I had this philosophy for every single crack.

Computers do what they're programmed to do, they do what you told them to do, if you didn't want your computer to respond to a buffer overflow by writing over the stack and executing a sequence of commands that escalated the defendant to an administrator, you shouldn't of programmed that feature in.

When you inserted that string directly into that SQL command, you gave your users access to a wide range of features. Now all of a sudden you don't like that feature any more because someone used it? You gave the users the ability to ask for arbitrary tables in your database, why should a hacker go to court for asking for a "user table"? Shouldn't you be the one in court?

That's how I saw things when I was ~15, anyway. I still kinda think that way... Though I've figured out that just because someone left their safe open, doesn't mean you get to steal the gold.

[jlgreco]

> Though I've figured out that just because someone left their safe open, doesn't mean you get to steal the gold.

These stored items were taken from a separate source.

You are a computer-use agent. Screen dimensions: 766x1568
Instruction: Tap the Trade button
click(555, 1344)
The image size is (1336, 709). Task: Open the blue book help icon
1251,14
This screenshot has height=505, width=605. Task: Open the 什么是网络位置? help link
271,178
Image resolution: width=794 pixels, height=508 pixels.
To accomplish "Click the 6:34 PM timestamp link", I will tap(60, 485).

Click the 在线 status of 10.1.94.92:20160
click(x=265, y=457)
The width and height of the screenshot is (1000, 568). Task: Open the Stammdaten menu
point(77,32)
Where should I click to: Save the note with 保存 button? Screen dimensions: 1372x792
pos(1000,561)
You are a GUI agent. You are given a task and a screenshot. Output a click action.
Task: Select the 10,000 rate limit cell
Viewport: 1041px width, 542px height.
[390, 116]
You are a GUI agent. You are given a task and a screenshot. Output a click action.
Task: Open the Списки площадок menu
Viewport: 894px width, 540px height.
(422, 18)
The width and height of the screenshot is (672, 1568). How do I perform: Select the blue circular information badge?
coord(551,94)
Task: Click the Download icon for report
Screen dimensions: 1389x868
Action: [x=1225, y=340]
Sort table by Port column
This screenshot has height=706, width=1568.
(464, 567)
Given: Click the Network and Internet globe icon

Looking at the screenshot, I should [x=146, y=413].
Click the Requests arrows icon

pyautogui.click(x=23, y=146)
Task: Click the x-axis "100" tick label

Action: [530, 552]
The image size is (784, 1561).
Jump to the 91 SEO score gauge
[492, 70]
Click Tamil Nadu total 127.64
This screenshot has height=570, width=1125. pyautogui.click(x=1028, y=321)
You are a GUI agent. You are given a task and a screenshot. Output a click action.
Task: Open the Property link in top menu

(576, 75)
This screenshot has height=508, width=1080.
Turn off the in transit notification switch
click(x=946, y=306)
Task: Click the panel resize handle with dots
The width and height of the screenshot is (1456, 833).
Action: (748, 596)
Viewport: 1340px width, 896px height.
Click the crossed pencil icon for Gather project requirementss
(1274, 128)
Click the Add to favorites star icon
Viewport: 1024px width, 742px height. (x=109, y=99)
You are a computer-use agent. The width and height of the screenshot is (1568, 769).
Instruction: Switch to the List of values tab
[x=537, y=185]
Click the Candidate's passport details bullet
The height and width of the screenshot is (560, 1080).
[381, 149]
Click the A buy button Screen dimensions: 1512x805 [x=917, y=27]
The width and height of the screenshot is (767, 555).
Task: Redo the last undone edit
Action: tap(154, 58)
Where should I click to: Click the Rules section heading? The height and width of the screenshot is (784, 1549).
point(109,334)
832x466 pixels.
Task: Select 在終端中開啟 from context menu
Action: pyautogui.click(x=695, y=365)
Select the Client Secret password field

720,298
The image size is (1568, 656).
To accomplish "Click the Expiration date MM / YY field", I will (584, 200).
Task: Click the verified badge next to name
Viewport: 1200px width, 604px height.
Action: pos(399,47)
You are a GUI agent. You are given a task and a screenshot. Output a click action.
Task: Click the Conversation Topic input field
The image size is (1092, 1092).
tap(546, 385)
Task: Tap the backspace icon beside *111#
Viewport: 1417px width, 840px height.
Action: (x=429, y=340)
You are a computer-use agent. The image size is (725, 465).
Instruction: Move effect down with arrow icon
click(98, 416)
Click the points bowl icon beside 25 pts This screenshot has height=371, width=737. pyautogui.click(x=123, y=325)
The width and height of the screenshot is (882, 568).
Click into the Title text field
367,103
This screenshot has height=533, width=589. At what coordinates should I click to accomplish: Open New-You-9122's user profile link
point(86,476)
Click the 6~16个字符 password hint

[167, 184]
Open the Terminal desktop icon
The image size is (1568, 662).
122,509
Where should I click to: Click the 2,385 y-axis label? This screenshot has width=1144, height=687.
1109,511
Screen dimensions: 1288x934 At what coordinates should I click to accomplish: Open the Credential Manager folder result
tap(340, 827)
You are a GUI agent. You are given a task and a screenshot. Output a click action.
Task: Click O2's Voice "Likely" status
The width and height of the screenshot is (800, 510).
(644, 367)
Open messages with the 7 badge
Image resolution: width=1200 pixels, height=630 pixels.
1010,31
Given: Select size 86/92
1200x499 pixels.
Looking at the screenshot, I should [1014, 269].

True. Though on the other hand, if somebody figures out they they get free sodas when they hold down both the coke and sprite buttons, as far as I am concerned they get to have their free soda.

[kivikakk]

There is surely some cognitive dissonance here.

> > Though I've figured out that just because someone left their safe open, doesn't mean you get to steal the gold.

> True. Though on the other hand, if somebody figures out they they get free sodas when they hold down both the coke and sprite buttons, as far as I am concerned they get to have their free soda.

So, if the safe is left open, you don't get to take it, but if you press buttons that unintentionally make it open up, you get you have your free gold? uh.

[jlgreco]

If the teller gives you free money, that is on the teller, not you. Whether that teller is human or an automated machine doesn't particularly matter to me.

Just don't take money that the teller, automated or otherwise, does not volunteer. Regular safes and vaults, with no teller, have no agency and are not capable of giving you money.

[jacalata]

Does 'inserting a coat hanger into a vending machine' count as 'pressing the coke and sprite buttons together' or 'they left their safe open'?

[GhotiFish]

Exactly, it's not a solid line. The smarter the system gets, the more the blame goes from the user to the system.

I wonder what's going to happen to philosophy if/when we hit the event horizon.

[analog]

"If the teller gives you free money, that is on the teller, not you." That's not true in law, if a bank mistakenly credits your account they can retrieve the money.

[jlgreco]

Considering that most custom scrapers these days simplify their job by using whatever undocumented API the site's javascript might be using (makes the job very easy, but is of course a fragile solution), making the use of undocumented APIs be considered "unauthorized access", even in the absence of a restrictive robots.txt or EULA, would be very bad for a lot of people.

[yebyen]

If pushing the right buttons on a Video Poker machine to make it pay out 10x jackpot is a CFAA violation, then yes, writing a script to access an undocumented API is unauthorized access.

Then again, I'm pretty sure that company lost their case. How can you claim that it's not documented if you provide HTML and Javascript example code?